Pemetaan partisipatif dilakukan bersama masyarakat untuk memahami pola spasial (penggunaan lahan, kepemilikan lahan, jenis tutupan lahan, serta perubahan dan tren historis) dan kondisi serta penggunaan sumber daya mangrove di wilayah proyek. pemetaan partisipatif menghasilkan peta-peta yang nantinya akan mendukung perencanaan dan zonasi pengelolaan. Citra Google Earth yang mencakup seluruh area of interest (AOI) yang dikombinasikan dengan kuesioner digunakan untuk menilai persepsi masyarakat tentang penggunaan sumber daya. Seluruh pemangku kepentingan (petani, penebang kayu, pengumpul kayu bakar, produsen arang, pembuat kapur, tetua adat, dan nelayan), yang diidentifikasi melalui wawancara dengan para informan kunci, dilibatkan dalam kegiatan ini dan membuat peta pemanfaatan sumber daya di dalam AOI. Mereka dibagi berdasarkan kelompok kegiatan yang terdiri dari 5 orang atau lebih. Hanya satu orang yang ditunjuk dalam kelompok untuk menggambar batas setiap jenis penggunaan lahan di peta. Idealnya, setiap kelompok dibantu oleh satu orang staf dari organisasi pendukung. Setiap kelompok terdiri dari berbagai jenis kelamin dan usia (laki-laki dan perempuan/tua dan muda) yang sudah aktif dalam kegiatan masing-masing (biasanya di atas 15 tahun).

Faktor-faktor pendukung
  • Peta Google Earth beresolusi tinggi dari area tersebut tersedia dan berisi tengara-tengara yang sudah dikenal (misalnya gedung sekolah, gereja) untuk memudahkan pembacaan oleh masyarakat.

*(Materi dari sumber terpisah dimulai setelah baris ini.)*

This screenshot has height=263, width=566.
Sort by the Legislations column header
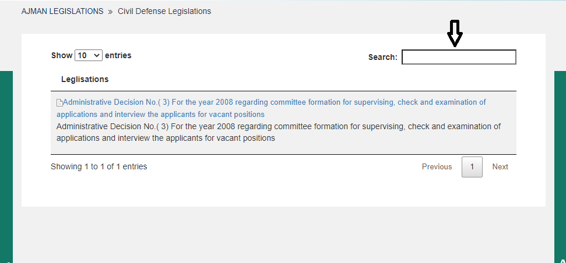click(85, 79)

  • Kuesioner untuk para pemangku kepentingan yang bertujuan untuk mengumpulkan informasi tambahan mengenai sumber daya yang digunakan tersedia dan diterjemahkan ke dalam bahasa lokal untuk menghindari kebingungan.

Pelajaran yang dipetik
  • Keterlibatan yang baik dengan masyarakat sebelum pemetaan dilakukan untuk memastikan waktu yang tepat dan partisipasi yang optimal.

  • Latihan pemetaan harus berlangsung selama 2-3 jam agar anggota masyarakat dapat menyeimbangkan partisipasi dengan komitmen lainnya.

  • Staf dari organisasi pendukung harus memahami dialek lokal dan menghindari penggunaan kata-kata ilmiah/sangat teknis.

  • Konsensus antar kelompok harus dihormati sebelum menggambar/menggambarkan batas pada peta.

  • Fasilitator harus mampu melakukan analisis cepat terhadap informasi yang diberikan oleh masyarakat selama kegiatan berlangsung.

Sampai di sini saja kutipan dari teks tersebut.